The Steps To Equality: Same-Sex Marriage Ban Lifted In Arkansas

Every little girl imagines her wedding day. Maybe she sees herself in a long white dress made by Pnina Tornai; maybe she just sees a few of her closest friends and family against the backdrop of a sunset on the beach. Whatever that little girl sees, it’s something she thinks of, that one day when she gets to be a fairy tale princess.

That is, unless she loves a woman.

Same-sex marriage is a hot button topic in the news and has been for decades. Whether a person is for or against it tends to shape friendship, politics and lives around the globe. To some people, it’s about a belief that the sanctity of marriage is marred by the same-sex aspect. For others, it’s about standing on the right side of history. Whatever people believe, there’s no doubt that the world is changing in reference to same-sex couples and their rights to marriage.
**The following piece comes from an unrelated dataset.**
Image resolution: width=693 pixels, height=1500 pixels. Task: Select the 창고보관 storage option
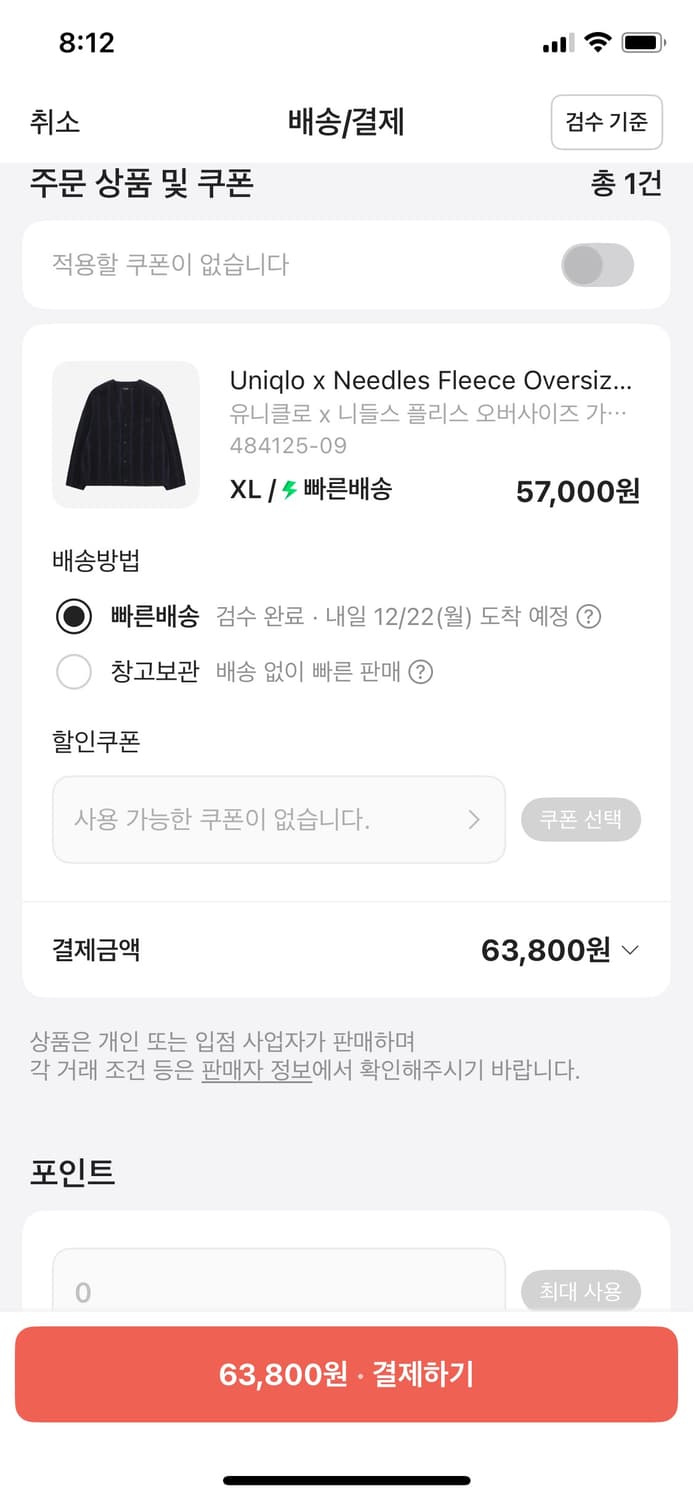[75, 672]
Massachusetts was the first state to make same-sex marriage legal, in 2004. Since that, 16 states have followed in their footsteps. Over 70 lawsuits have been files in 29 states challenging marriage bans, with only Alaska, Montana, North Dakota and South Dakota remaining unaffected by the suits, according to the Human Rights Campaign.

The same year that Massachusetts made same-sex marriage legal, Arkansas voters approved an amendment to the state constitution banning same-sex marriage and ruling that any marriage could only be between a man and a woman. Last year, the US Supreme Court made it clear that a law that forbade the federal government from recognizing same-sex marriage was unconstitutional. On the heels of that decision, several lower court judges lifted bans and began to allow same-sex marriage.

On Friday, May 9th, an Arkansas judge ruled that the ban on same-sex marriage violated the equal-protection clause of the US Constitution. Early Saturday morning, the first marriage license was issued to Kristin Seaton and Jennifer Rambo.

The couple arrived at the courthouse at 2am and slept in their Ford Focus to ensure that they would be the first ones in line. The couple has been together for four years and was anxious to make it a legal marriage.

“Although marriage is not expressly identified as a fundamental right in the Constitution, the United States Supreme Court has repeatedly recognized it as such.” Pulaski County Circuit Judge, Chris Piazza went on to write, “This is an unconstitutional attempt to narrow the definition of equality. The exclusion of a minority for no rational reason is a dangerous precedent.”

The ruling of Piazza in Wright vs. Arkansas was heavily based on Loving vs. Virginia, a landmark 1967 case in which the US Supreme Court overturned a state ban on interracial marriage.

Piazza wrote, in the 13 page ruling, “It has been over forty years since Mildred Loving was given the right to marry the person of her choice. The hatred and fears have long since vanished and she and her husband lived full lives together; so it will be for the same-sex couples. It is time to let that beacon of freedom shine brighter on all our brothers and sisters. We will be stronger for it.”

Times are changing in respects to same-sex marriage in our world. The goal of equality has not yet been reached, but there have been significant steps in that direction. Arkansas is simply the latest step in that journey.

“All across my home state, throughout the South, and around the country, LGBT people and their families are seeking basic respect and dignity,” said the president of the Human Rights Campaign, Chad Griffin. “This victory is an essential step on the journey toward full equality for all.”